Article 3: Effect of Number of Sprints in an SIT Session on Change in V˙O2max: A Meta-analysis: https://pubmed.ncbi.nlm.nih.gov/28079707/
This article is referenced by Article 2, but requires a closer look. This was a meta-analysis of various SIT studies (total of 38 SIT trials from 34 studies) looking to see what effect the number of sprint repetitions had on improvements in VO2Max.

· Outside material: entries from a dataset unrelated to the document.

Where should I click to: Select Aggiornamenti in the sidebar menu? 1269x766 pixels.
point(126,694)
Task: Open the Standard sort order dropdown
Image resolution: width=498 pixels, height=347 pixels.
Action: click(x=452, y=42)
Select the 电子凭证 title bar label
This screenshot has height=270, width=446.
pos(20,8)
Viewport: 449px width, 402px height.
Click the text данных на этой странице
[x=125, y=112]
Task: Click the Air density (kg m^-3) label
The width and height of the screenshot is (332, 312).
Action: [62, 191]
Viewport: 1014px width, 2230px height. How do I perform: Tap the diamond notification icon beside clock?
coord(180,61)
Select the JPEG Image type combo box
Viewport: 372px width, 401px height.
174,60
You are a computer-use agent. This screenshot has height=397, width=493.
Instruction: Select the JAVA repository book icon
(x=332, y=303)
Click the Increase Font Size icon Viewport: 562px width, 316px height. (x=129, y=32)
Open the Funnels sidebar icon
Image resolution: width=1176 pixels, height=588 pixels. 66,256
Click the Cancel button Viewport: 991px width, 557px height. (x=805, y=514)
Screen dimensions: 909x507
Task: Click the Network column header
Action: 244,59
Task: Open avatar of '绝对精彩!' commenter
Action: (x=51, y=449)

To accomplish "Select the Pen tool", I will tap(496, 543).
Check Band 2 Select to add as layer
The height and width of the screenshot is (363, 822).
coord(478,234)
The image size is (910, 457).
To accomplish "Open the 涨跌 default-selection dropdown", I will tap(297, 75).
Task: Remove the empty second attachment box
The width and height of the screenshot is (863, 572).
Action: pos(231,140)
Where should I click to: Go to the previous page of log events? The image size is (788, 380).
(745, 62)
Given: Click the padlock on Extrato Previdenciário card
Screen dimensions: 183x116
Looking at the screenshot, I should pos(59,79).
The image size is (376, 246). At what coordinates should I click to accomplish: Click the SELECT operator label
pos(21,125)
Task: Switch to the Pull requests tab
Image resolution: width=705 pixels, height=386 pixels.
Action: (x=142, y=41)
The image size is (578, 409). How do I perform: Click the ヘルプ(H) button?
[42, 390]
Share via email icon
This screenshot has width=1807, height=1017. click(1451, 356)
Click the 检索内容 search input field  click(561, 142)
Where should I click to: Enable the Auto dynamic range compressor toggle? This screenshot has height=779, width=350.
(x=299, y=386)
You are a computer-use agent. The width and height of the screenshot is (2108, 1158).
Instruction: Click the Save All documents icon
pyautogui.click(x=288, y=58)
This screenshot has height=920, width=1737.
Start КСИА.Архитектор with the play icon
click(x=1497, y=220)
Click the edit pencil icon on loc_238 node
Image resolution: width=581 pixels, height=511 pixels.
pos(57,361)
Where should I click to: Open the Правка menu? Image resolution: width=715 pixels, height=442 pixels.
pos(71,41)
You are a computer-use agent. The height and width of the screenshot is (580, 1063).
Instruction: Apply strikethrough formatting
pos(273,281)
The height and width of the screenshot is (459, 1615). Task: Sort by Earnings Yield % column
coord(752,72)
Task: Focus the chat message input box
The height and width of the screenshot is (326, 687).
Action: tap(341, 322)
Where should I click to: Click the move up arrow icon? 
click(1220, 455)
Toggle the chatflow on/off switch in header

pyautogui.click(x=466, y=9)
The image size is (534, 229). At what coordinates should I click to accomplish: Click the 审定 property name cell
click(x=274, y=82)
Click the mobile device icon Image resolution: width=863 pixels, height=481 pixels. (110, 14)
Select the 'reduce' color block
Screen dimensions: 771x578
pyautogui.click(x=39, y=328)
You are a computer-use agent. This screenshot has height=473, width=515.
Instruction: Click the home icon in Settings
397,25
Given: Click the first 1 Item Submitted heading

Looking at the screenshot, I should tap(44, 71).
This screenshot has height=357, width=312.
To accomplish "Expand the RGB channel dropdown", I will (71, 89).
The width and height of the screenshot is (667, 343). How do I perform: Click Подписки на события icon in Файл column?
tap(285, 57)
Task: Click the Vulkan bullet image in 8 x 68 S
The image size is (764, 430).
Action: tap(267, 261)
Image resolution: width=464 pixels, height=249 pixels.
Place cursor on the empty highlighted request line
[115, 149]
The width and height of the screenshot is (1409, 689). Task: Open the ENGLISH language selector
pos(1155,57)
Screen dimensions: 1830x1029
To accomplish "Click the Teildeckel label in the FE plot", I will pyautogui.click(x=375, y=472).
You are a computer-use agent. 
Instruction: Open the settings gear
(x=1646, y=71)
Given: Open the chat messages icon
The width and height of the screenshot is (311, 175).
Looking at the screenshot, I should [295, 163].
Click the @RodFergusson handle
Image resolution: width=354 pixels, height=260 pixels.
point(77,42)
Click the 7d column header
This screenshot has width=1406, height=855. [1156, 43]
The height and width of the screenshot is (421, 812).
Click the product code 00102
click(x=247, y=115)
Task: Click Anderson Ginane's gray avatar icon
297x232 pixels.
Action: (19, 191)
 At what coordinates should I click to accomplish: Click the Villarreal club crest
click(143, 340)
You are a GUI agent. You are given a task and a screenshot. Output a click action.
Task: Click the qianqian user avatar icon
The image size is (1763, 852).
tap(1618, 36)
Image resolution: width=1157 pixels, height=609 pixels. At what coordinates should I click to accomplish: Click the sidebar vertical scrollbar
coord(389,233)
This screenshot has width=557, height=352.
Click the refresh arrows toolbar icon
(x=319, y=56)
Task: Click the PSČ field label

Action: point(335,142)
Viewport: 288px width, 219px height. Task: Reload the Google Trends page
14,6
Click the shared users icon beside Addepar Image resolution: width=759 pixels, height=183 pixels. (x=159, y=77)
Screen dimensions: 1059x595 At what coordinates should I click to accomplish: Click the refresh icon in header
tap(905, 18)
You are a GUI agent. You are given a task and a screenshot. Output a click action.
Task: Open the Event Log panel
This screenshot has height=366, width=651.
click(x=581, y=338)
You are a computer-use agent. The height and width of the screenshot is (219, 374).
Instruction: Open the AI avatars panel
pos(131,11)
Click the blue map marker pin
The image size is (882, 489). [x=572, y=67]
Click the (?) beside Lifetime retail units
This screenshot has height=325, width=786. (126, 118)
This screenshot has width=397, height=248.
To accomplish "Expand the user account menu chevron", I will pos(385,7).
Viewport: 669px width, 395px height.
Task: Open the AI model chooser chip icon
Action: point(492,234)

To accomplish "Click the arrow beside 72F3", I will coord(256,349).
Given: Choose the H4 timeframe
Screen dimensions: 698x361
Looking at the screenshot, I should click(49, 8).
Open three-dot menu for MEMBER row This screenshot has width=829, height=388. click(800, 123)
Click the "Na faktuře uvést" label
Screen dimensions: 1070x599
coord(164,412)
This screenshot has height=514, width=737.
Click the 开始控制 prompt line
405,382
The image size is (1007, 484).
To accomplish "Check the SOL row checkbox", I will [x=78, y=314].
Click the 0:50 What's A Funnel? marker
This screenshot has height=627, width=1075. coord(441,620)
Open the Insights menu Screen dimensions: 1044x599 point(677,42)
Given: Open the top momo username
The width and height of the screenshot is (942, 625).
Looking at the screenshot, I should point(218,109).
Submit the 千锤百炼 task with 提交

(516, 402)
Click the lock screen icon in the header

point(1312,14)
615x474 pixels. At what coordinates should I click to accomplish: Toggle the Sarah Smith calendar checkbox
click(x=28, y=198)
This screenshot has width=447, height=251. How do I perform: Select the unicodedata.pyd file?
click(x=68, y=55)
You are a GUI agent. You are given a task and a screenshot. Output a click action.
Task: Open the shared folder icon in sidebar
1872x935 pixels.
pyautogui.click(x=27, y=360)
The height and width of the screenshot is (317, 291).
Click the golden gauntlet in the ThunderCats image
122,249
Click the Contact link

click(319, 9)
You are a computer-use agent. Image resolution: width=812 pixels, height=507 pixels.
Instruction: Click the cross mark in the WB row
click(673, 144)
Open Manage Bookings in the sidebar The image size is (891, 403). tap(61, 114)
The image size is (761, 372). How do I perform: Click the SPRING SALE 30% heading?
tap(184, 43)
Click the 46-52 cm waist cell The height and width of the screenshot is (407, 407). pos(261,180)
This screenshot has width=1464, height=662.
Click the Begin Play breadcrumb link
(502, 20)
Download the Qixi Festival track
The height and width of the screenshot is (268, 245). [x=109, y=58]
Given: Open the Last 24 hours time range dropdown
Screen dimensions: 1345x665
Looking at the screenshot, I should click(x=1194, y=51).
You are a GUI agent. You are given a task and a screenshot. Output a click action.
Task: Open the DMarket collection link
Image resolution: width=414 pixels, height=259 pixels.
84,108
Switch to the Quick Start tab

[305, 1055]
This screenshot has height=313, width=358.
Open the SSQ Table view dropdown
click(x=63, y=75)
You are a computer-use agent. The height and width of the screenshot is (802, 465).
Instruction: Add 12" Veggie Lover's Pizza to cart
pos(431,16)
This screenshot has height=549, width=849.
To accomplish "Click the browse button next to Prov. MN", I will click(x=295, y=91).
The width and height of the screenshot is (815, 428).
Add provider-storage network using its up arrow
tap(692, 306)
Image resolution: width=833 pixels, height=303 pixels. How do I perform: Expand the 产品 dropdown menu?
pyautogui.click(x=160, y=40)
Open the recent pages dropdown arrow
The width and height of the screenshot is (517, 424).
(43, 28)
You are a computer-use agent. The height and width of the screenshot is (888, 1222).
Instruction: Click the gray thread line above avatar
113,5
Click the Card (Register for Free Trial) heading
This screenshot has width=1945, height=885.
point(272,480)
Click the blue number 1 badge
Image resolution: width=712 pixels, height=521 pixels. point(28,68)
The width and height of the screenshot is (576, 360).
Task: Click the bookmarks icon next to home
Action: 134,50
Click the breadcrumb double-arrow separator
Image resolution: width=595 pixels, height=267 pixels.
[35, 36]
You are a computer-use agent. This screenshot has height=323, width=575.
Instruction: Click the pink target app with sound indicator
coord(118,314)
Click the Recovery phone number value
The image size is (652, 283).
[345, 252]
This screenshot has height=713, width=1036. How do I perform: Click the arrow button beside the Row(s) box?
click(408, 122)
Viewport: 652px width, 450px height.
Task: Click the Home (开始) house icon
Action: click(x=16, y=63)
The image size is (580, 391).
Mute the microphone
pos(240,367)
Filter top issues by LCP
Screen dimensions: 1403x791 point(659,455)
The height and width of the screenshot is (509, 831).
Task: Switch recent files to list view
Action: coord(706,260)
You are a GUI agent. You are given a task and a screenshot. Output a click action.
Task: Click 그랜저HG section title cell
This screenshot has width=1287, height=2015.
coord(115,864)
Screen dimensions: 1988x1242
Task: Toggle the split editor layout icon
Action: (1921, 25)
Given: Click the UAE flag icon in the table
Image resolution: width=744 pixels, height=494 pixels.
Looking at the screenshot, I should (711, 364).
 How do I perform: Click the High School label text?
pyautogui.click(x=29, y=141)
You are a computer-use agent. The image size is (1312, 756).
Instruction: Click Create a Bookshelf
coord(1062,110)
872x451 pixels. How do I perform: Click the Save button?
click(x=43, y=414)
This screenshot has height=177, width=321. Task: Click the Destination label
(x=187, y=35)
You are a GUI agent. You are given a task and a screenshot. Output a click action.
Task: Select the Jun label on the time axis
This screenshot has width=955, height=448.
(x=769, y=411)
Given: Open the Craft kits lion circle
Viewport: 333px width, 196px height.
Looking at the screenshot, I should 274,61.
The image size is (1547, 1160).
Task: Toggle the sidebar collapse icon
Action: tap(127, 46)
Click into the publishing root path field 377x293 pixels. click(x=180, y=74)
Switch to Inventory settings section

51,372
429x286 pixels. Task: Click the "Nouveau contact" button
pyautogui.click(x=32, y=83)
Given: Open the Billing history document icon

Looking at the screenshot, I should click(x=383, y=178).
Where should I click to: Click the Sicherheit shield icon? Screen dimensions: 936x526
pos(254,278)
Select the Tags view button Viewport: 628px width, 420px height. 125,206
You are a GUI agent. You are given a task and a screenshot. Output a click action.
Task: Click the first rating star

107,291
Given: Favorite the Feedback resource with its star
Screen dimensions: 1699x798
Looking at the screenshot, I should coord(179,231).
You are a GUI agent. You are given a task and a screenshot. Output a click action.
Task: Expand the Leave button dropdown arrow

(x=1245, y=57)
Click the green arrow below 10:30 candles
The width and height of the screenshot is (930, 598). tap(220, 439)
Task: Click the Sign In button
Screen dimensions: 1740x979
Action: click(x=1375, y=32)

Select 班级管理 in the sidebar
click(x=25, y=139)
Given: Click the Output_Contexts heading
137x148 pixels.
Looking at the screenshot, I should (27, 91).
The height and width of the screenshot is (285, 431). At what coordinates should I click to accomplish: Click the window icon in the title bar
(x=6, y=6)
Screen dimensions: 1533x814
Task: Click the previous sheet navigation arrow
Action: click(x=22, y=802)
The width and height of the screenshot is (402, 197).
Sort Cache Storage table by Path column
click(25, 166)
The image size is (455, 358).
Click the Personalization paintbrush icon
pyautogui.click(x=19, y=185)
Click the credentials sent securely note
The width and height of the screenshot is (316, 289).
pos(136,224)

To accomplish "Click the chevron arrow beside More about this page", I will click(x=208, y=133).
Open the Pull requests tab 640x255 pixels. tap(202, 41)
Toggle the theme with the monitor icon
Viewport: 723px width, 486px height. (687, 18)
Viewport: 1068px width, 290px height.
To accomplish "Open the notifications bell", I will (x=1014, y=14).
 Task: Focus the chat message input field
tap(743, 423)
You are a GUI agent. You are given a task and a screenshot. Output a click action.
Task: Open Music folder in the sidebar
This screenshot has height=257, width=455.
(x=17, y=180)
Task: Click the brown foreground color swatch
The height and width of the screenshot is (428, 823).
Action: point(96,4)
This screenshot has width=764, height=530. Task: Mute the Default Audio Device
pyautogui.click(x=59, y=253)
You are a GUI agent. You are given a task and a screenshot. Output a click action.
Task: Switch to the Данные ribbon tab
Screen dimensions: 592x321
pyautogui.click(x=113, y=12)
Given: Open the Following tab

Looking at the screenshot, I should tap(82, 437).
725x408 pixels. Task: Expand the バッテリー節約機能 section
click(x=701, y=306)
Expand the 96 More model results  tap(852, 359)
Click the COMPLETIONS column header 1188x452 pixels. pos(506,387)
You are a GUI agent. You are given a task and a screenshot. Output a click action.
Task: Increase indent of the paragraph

The statistical analysis from all the studies reviewed found that there was a modifying effect of −1.2% ± 0.8% decrease per two additional sprint repetitions. Soooooo… they found that there was actually a DECREASE in benefit from completing more than two sprints… which is absolutely strange, but cool nonetheless. This is the main unintuitive thing throughout all this. But also the finding that definitely supports the REHIT protocol.
- The studies generally use a cycle ergometer (e.g. fancy stationary bike). This goes for most HIIT/SIT/REHIT studies actually.
- Data could be limited and studies could be flawed (e.g. selection of participants, # of participants etc.). I’m not the scientist though.
- Could be generally difficult for some people to tap into a MAX intensity sprint without specialized equipment. I just sprint on a hill and it seems to do the trick.
So yeah, this is interesting isn’t it? I’m interested anyway, so at least there’s one guy… I’m super confused why I haven’t heard more about this.